Atomic force microscopy (AFM) generates three-dimensional maps of a surface with a resolution high enough to discern individual atoms. This technique is a form of scanning probe microscopy that functions by “feeling” a surface with a sharp point, similar to how a person might read braille. This method allows scientists to create a topographical image of a sample without needing to see it.
The Mechanics of Feeling Atoms
The core of an atomic force microscope is a mechanical system. It relies on a microfabricated silicon or silicon nitride cantilever, which is a tiny, flexible lever with a sharp probe, or tip, at its end. This tip, with a radius of just a few nanometers, is scanned across a sample’s surface. As the tip moves, forces between the atoms on the tip and the sample cause the cantilever to bend.
To measure these movements, the system employs a laser beam deflection setup. A laser is aimed at the reflective back of the cantilever, and the beam bounces off onto a position-sensitive photodetector. This detector, often a split photodiode, tracks changes in the laser’s position. Any vertical deflection of the cantilever, caused by the tip encountering a feature, changes the angle of the reflected laser beam.

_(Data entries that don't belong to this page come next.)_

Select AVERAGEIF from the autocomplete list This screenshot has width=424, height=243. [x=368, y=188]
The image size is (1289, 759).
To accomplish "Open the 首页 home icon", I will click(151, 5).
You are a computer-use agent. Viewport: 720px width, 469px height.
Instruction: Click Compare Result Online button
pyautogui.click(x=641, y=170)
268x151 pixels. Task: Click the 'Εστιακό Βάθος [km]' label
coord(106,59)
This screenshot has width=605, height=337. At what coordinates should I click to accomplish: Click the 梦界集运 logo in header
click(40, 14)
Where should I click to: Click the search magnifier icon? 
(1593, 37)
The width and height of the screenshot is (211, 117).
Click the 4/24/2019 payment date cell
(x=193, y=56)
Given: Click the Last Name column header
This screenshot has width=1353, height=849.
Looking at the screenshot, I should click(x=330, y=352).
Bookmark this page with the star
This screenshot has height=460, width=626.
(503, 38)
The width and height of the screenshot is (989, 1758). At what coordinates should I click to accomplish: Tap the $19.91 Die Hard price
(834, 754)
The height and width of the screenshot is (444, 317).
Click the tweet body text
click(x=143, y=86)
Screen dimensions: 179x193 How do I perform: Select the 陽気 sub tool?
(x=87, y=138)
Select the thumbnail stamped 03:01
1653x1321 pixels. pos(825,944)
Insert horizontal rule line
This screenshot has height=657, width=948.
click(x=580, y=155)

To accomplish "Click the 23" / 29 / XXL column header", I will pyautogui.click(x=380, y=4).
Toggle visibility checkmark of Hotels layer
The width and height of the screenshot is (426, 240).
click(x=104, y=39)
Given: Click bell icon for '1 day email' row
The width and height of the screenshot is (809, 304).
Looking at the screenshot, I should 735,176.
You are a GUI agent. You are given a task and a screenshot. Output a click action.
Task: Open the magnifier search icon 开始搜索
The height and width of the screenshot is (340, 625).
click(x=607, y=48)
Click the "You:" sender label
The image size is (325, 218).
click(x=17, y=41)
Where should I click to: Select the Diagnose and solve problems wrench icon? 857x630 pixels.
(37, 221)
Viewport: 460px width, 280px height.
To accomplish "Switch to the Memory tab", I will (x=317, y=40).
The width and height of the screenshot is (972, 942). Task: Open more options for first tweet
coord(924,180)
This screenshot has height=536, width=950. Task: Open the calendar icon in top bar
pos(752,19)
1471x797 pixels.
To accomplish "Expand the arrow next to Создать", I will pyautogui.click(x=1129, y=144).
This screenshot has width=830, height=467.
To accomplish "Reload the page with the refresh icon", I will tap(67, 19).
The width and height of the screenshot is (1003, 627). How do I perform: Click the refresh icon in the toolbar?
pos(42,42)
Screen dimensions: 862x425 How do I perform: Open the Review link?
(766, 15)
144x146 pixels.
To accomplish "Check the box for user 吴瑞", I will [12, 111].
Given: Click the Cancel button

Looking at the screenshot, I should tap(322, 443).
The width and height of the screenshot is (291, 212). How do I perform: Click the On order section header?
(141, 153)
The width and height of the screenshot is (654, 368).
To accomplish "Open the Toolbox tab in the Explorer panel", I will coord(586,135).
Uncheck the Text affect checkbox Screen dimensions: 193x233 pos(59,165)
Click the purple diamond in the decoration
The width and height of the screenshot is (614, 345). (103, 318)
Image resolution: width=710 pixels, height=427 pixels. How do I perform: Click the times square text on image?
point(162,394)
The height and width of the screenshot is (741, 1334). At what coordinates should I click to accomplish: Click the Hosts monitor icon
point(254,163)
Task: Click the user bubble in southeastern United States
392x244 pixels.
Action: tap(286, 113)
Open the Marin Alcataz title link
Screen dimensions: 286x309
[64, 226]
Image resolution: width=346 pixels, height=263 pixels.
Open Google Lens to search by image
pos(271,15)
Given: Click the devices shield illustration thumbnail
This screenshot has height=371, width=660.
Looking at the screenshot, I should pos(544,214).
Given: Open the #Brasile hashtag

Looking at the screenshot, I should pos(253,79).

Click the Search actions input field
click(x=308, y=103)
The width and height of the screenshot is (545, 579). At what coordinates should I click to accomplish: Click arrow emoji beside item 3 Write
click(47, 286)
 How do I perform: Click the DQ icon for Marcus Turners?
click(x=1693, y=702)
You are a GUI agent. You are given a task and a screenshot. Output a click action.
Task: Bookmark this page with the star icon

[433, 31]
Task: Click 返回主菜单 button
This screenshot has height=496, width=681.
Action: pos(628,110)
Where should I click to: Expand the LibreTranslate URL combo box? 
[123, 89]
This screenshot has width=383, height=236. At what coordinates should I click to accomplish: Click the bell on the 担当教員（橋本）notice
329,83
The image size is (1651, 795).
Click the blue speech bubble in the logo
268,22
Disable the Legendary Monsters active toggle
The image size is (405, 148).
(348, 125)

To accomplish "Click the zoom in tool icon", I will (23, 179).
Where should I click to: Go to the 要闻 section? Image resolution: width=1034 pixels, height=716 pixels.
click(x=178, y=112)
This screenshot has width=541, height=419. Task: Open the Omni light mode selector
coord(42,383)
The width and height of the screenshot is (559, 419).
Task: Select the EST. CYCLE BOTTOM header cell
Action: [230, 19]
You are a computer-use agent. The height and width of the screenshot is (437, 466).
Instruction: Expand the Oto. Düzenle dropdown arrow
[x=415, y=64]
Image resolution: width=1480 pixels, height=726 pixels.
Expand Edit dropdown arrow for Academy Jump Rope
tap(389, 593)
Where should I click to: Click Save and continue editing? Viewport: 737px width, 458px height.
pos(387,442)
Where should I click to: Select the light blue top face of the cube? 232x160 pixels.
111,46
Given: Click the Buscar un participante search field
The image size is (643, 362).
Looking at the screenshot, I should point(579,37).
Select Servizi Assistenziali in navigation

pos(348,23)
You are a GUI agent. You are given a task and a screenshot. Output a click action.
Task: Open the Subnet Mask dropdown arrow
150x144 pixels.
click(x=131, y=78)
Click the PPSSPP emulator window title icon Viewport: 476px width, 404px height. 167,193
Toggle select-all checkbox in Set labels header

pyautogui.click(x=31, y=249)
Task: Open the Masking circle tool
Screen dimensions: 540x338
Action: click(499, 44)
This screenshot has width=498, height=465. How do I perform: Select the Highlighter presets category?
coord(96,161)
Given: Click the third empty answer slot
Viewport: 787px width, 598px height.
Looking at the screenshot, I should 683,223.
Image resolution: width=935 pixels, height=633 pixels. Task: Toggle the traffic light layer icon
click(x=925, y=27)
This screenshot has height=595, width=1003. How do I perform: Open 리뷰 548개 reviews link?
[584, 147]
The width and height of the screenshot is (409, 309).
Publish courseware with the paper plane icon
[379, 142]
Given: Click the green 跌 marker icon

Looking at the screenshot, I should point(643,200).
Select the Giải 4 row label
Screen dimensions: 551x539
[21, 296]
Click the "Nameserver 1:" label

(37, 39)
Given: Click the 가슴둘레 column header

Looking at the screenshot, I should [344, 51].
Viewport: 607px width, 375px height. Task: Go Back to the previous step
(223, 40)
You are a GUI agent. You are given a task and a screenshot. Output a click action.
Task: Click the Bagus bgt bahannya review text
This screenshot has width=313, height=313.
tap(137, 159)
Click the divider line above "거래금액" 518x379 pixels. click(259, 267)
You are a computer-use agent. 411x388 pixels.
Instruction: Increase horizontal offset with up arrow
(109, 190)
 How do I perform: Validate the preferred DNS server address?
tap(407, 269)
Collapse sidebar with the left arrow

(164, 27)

This optical lever arrangement magnifies the cantilever’s movement, making it possible to detect vertical shifts as small as a fraction of a nanometer. The process is controlled by a piezoelectric scanner that moves the sample or tip with precision, and a feedback loop that maintains a constant interaction force. The system records the cantilever’s deflection at each point, similar to how a record player’s needle traces the grooves in a vinyl record.
Modes of Operation
To accommodate different types of samples, from hard materials to delicate biological specimens, atomic force microscopes operate in several modes. The choice of mode depends on the sample’s characteristics and the information desired. Each mode manages the interaction between the tip and the surface to optimize image quality while preventing damage.
The most direct method is contact mode, where the AFM tip is dragged across the sample’s surface. A feedback loop works to keep the cantilever’s deflection constant, which provides a direct measure of the surface height. While effective for hard, stable samples like ceramics or metals, this contact can exert lateral forces that may damage softer samples.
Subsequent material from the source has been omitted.